** Start of Input data **

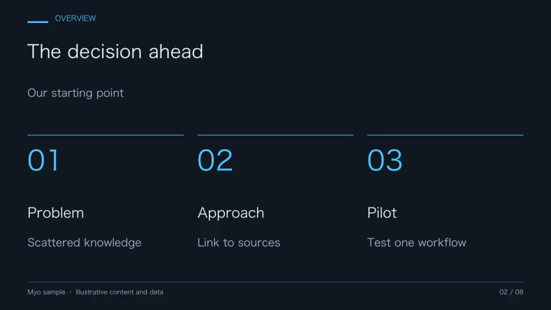Select the slide title 'The decision ahead'
551x310 pixels.
pyautogui.click(x=115, y=51)
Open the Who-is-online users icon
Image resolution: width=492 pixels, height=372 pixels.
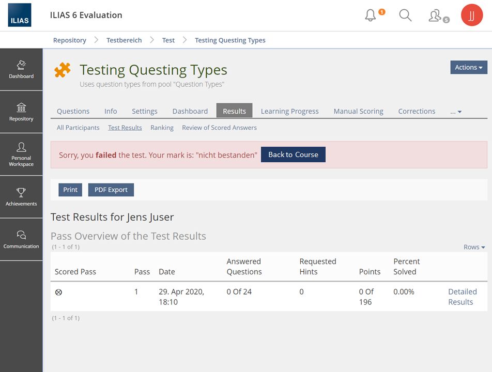click(x=435, y=16)
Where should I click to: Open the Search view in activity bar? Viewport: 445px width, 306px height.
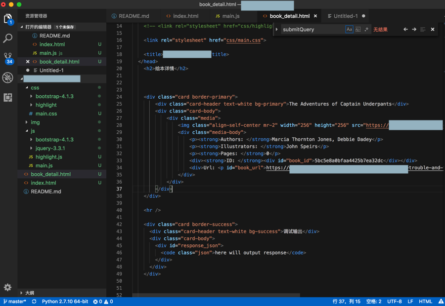pos(8,38)
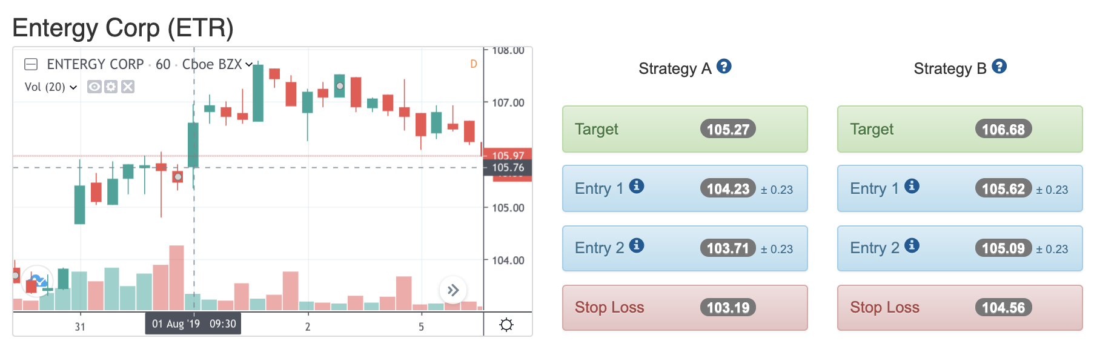
Task: Expand the Vol (20) indicator dropdown
Action: click(73, 87)
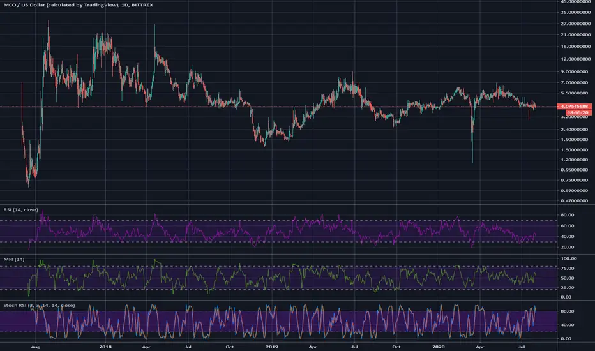Select the MFI (14) indicator label
Viewport: 595px width, 351px height.
point(13,259)
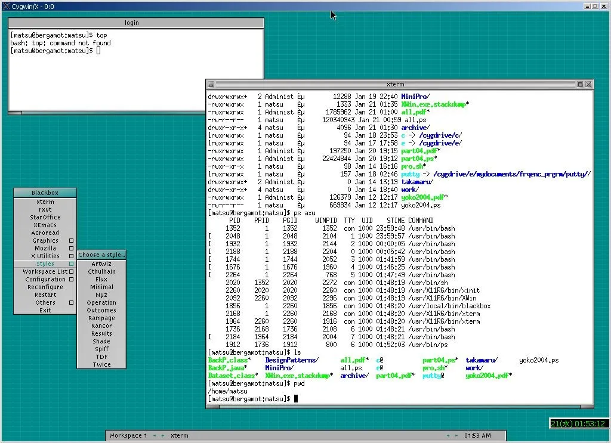Select the Flux style

point(101,280)
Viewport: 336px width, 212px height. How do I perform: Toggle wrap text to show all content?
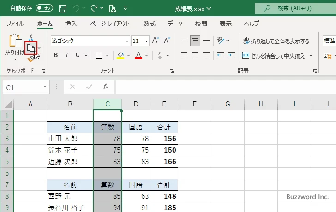pyautogui.click(x=276, y=41)
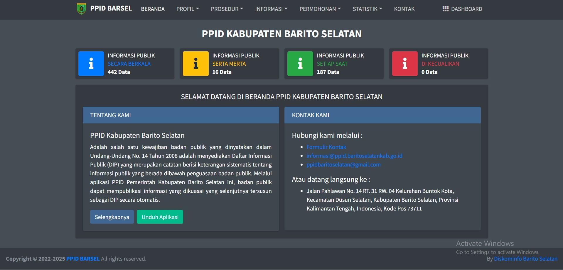Click the yellow info icon for Serta Merta

(195, 64)
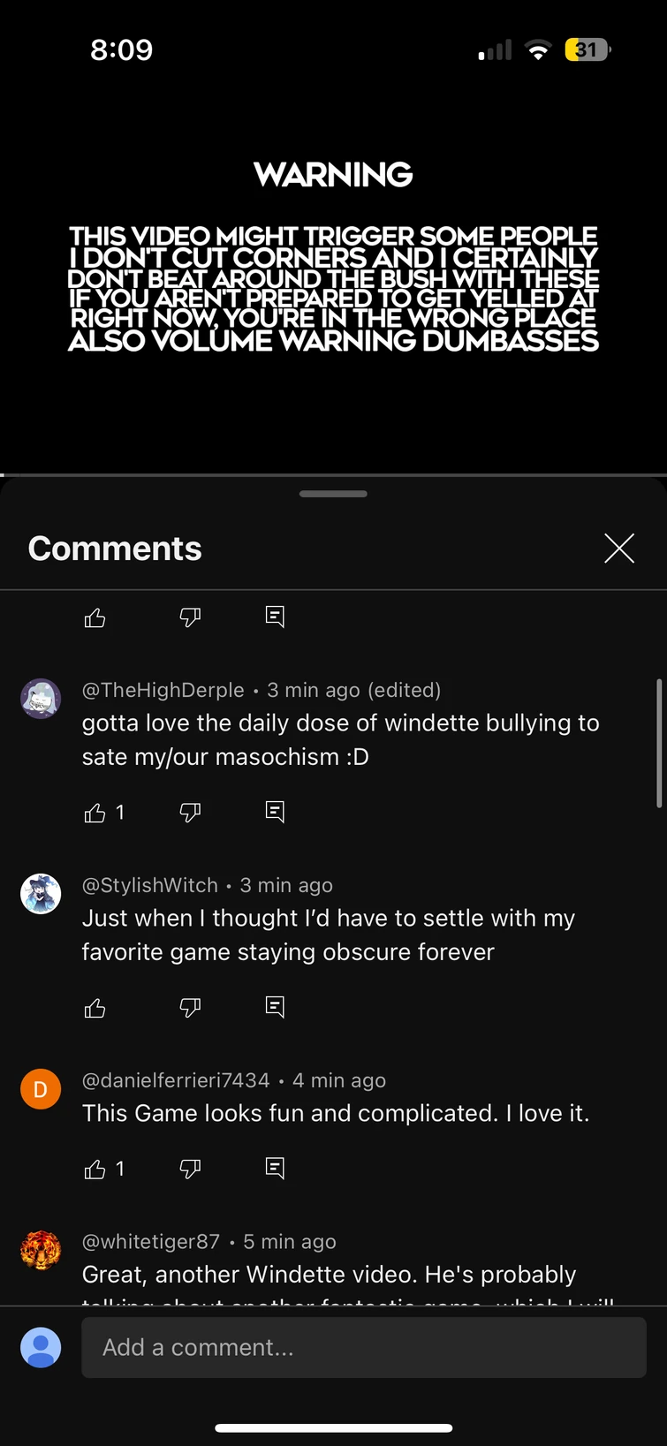Tap the Add a comment field

click(x=363, y=1347)
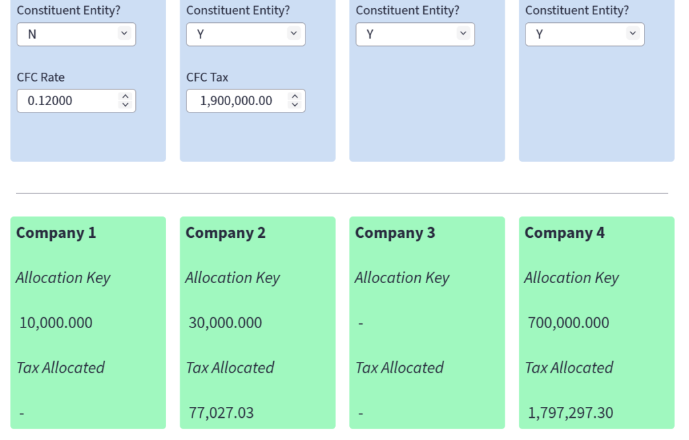Select Company 1 allocation key 10,000.000

pyautogui.click(x=56, y=323)
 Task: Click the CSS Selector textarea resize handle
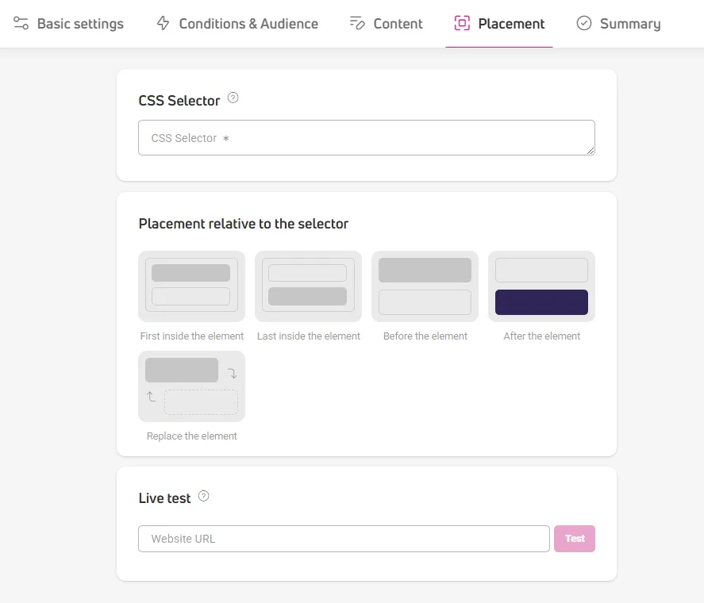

** End of Input data **

Written task:
Rewrite all the records above as a numbered list with one line per item. Drop the blank lines and leave out the pictures.

Exercise output:
1. Select the slide title 'The decision ahead'
2. 551x310 pixels.
3. pyautogui.click(x=115, y=51)
4. Open the Who-is-online users icon
5. Image resolution: width=492 pixels, height=372 pixels.
6. click(x=435, y=16)
7. Where should I click to: Open the Search view in activity bar? Viewport: 445px width, 306px height.
8. pos(8,38)
9. Task: Expand the Vol (20) indicator dropdown
10. Action: click(73, 87)
11. Select the MFI (14) indicator label
12. Viewport: 595px width, 351px height.
13. point(13,259)
14. Select the Flux style
15. point(101,280)
16. Viewport: 336px width, 212px height. How do I perform: Toggle wrap text to show all content?
17. pyautogui.click(x=276, y=41)
18. Click the yellow info icon for Serta Merta
19. (195, 64)
20. Tap the Add a comment field
21. click(x=363, y=1347)
22. Select Company 1 allocation key 10,000.000
23. pyautogui.click(x=56, y=323)
24.  Task: Click the CSS Selector textarea resize handle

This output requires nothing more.